Eye muscles

Muscles of the eye. Source: TeachMeAnatomy

There are three groups of the muscles of the eye:

  • Intraocular: ciliary muscle (changes lens shape) and pupillary dilators/constrictors
  • Extraocular muscles of eye movement: 4 recti and 2 oblique muscles
  • Extraocular elevator of the upper eyelid: levator palpebrae superioris

The superior division of the oculomotor nerve (CN III) innervates levator palpebrae superioris and the superior and medial recti while the inferior division innervates the inferior rectus and oblique. Meanwhile, the superior oblique is supplied by the trochlear nerve (CN IV) and the lateral rectus by the abducent nerve (CN VI).

LR6SO4 (CN VI innervates lateral rectus, CN IV innervates superior oblique m.)

Mnemonic (innervation of eye muscles)

Recti and oblique muscles

The 6 small skeletal muscles that move the eyeball include 4 four straight muscles (the recti) and two oblique muscles.

The recti originate from a tendinous ring at the back of the bony orbit, each travelling forwards and inserting to the eyeball behind the junction of the cornea and sclera (just anterior to the equator of the eyeball). The medial rectus adducts, lateral rectus abducts, superior rectus elevates and the inferior rectus depresses the eyeball. Since the apex of the bony orbit (where the semitendinous ring lies) points medially, the superior and inferior recti also mediate adduction.

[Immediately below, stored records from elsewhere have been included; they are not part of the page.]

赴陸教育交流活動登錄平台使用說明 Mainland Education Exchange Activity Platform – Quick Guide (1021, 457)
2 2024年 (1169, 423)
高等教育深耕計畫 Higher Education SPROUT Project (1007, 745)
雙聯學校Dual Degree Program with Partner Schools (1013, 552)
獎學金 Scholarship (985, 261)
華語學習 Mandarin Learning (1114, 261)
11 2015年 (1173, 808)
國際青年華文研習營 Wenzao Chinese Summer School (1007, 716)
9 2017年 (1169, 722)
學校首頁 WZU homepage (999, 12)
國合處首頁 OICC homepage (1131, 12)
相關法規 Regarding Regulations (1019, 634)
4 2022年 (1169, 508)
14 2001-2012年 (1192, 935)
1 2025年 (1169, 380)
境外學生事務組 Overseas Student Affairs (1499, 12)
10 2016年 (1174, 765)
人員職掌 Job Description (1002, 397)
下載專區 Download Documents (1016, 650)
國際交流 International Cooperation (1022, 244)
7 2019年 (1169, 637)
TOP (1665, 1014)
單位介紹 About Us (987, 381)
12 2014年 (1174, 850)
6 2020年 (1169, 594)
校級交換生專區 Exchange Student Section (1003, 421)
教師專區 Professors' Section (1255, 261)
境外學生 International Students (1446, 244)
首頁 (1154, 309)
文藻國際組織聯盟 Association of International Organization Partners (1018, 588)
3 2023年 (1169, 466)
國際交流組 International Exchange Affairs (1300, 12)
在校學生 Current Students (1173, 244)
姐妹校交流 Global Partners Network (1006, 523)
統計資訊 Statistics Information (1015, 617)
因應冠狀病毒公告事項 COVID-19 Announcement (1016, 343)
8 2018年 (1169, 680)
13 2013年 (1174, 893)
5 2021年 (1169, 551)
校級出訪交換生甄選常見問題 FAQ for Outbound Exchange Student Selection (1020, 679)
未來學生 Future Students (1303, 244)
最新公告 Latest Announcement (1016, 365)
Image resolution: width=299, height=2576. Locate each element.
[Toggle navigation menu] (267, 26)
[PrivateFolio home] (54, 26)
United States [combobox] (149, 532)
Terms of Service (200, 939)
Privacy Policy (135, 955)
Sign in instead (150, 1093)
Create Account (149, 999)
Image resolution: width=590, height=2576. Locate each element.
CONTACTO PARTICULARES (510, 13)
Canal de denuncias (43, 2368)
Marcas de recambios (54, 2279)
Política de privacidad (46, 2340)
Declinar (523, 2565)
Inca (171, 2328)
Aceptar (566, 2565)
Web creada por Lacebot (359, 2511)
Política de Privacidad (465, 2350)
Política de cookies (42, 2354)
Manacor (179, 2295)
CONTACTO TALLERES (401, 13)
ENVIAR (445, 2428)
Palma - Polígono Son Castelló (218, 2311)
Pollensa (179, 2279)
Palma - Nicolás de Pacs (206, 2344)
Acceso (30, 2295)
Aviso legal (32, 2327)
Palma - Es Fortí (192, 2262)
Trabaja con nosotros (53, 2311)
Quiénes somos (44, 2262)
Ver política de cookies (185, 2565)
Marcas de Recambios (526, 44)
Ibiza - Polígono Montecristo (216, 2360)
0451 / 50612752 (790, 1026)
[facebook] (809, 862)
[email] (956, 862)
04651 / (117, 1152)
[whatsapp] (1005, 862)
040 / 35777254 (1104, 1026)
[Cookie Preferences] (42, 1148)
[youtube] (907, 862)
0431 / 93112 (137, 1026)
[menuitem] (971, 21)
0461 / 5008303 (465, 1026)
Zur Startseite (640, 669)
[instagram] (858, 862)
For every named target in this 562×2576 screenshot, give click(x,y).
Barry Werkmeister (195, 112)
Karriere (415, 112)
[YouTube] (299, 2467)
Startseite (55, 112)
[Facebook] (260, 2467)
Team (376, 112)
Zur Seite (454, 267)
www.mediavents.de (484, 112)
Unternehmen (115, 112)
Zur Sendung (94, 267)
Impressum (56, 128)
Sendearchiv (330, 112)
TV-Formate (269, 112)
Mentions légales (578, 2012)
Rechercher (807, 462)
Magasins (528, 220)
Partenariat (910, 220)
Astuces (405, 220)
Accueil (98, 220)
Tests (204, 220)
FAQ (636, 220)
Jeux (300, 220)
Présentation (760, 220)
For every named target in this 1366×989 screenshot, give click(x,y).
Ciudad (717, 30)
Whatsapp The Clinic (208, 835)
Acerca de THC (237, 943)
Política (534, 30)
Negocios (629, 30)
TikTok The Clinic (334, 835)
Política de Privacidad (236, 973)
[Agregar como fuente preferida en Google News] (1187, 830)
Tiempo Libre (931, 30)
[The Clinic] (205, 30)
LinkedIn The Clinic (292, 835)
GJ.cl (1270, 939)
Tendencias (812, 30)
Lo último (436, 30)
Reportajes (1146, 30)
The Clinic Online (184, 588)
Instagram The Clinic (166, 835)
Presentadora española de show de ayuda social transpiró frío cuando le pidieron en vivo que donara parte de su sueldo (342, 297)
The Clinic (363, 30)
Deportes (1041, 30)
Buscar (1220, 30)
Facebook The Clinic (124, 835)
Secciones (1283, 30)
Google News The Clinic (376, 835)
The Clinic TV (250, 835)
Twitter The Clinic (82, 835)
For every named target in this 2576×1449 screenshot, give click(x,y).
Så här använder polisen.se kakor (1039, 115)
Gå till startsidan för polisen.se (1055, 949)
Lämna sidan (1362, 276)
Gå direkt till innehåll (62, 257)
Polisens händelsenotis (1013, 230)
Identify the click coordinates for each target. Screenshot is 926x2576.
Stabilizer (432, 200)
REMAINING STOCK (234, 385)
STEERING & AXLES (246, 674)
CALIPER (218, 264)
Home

The superior oblique muscle arises superomedial to the optic foramen from the sphenoid bone and loops through a superomedial cartilaginous pulley (the trochlea) to bend back and insert onto the sclera of the posterolateral surface of the eyeball. The inferior oblique muscle arises from the orbital maxillary bone medial to the infraorbital margin and inserts deep to the lateral rectus. Due to their attachments posterior to the equator of the eyeball, the superior oblique mediates depression, intortion and abduction of the eyeball while the inferior oblique mediates elevation, extortion and abduction.

CLINICAL CORNER

Visual and muscular axes of the orbit. Source: Indiana

Movements of the eye generally are tested by having an individual trace the letter “H” with their eye. This is because the orbital and visual axes do not coincide, so different muscles contribute more to certain actions:
Superior oblique: Depresses the eye when looking medially
Inferior oblique: Elevates the eye when looking medially
Superior rectus: Elevates the eye when looking laterally
Inferior rectus: Depresses the eye when looking laterally
Medial rectus: Adduction when pupil is on horizontal plane
Lateral rectus: Abduction when pupil is on horizontal plane

Levator palpebrae superioris

Levator palprabae superioris and Muller’s muscle. Source: Medical Art Library

The levator palpebrae superioris arises from the lesser wing of the sphenoid at the apex of the orbit, in contact with the origins of the superior rectus and superior oblique. It inserts by aponeurosis into the upper tarsal plate and the skin crease in the upper lid. The upper edge of the tarsal plate is reached by Müller’s muscle which is supplied by sympathetic fibres.

CLINICAL CORNER

Paralyses of levator palpebrae superioris causes drooping of the upper eyelid (ptosis). Keeping the eye open requires both sympathetic supply to the smooth muscle fibres and CN III supply to the striated muscle of the muscle. Hence, complete ptosis indicates a oculomotor nerve lesion, whereas partial ptosis may indicate disruption to the sympathetic supply (e.g. Horner’s syndrome).